(Item position listing)

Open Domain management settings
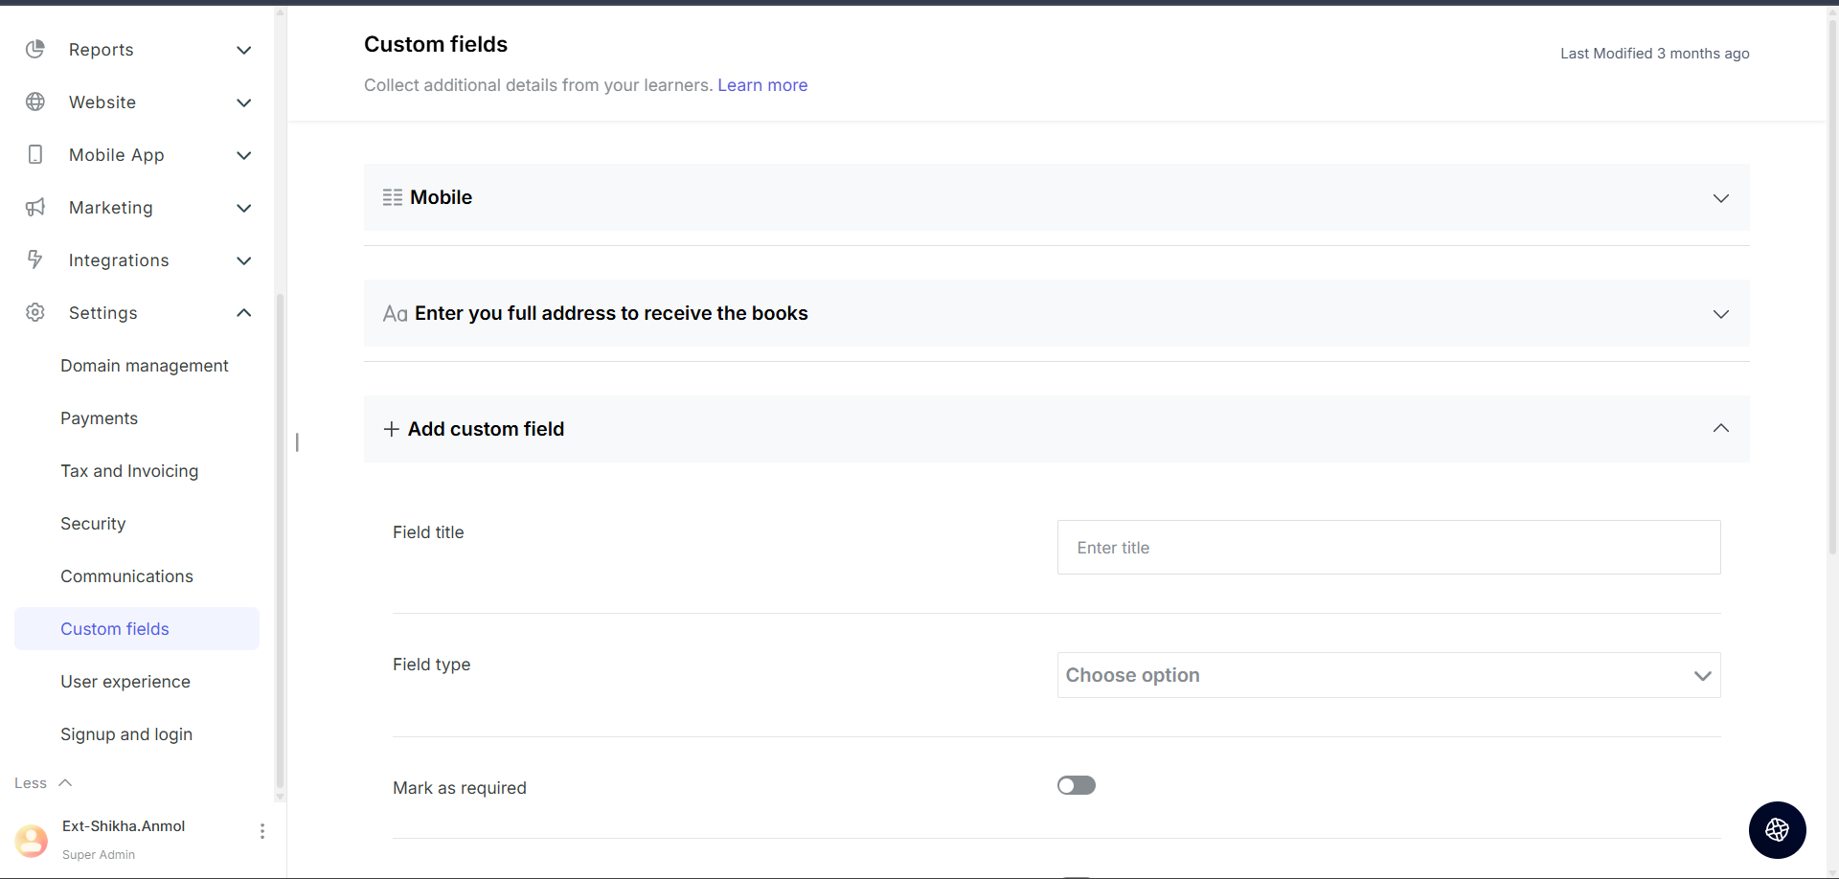(145, 366)
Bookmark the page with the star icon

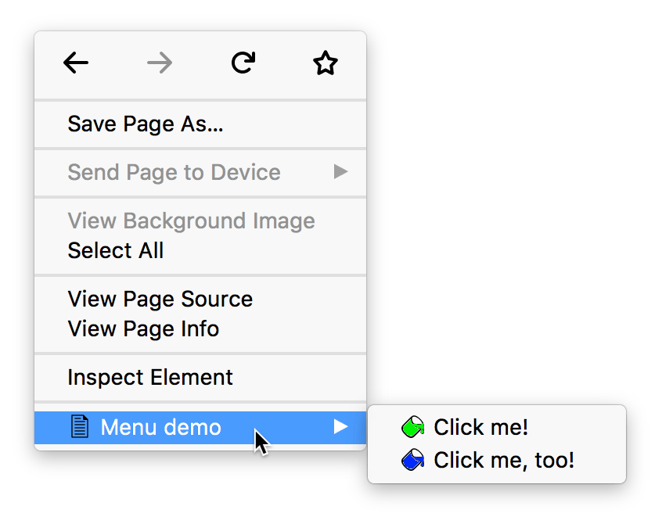326,63
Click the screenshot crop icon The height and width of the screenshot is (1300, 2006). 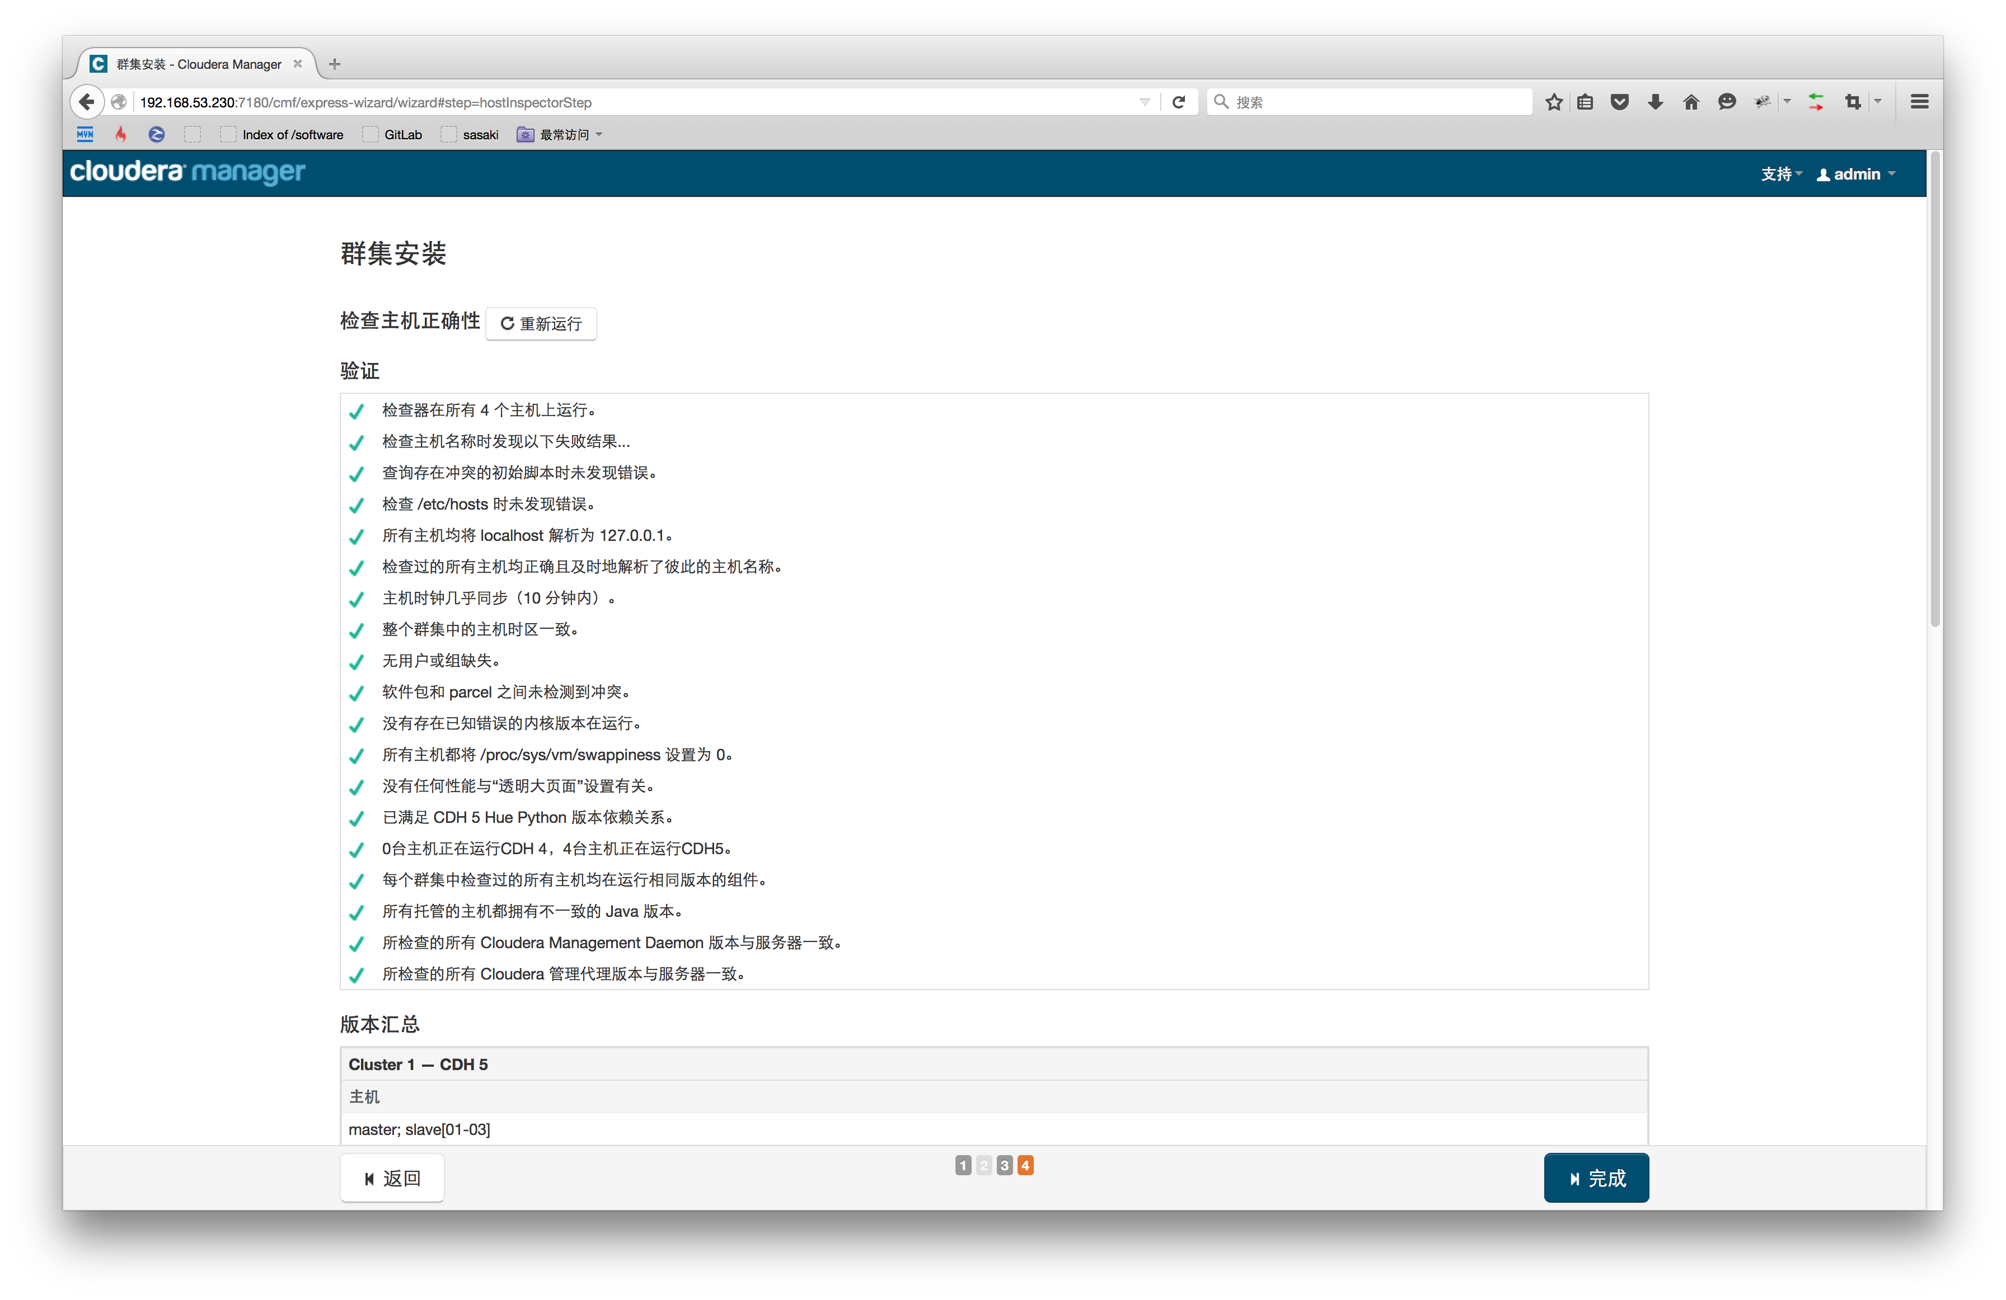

* **The exercise**: Reproduce the listing above word for word, omitting the pictures.

* **Final result**:
Open Domain management settings
(145, 366)
Bookmark the page with the star icon

326,63
Click the screenshot crop icon The height and width of the screenshot is (1300, 2006). 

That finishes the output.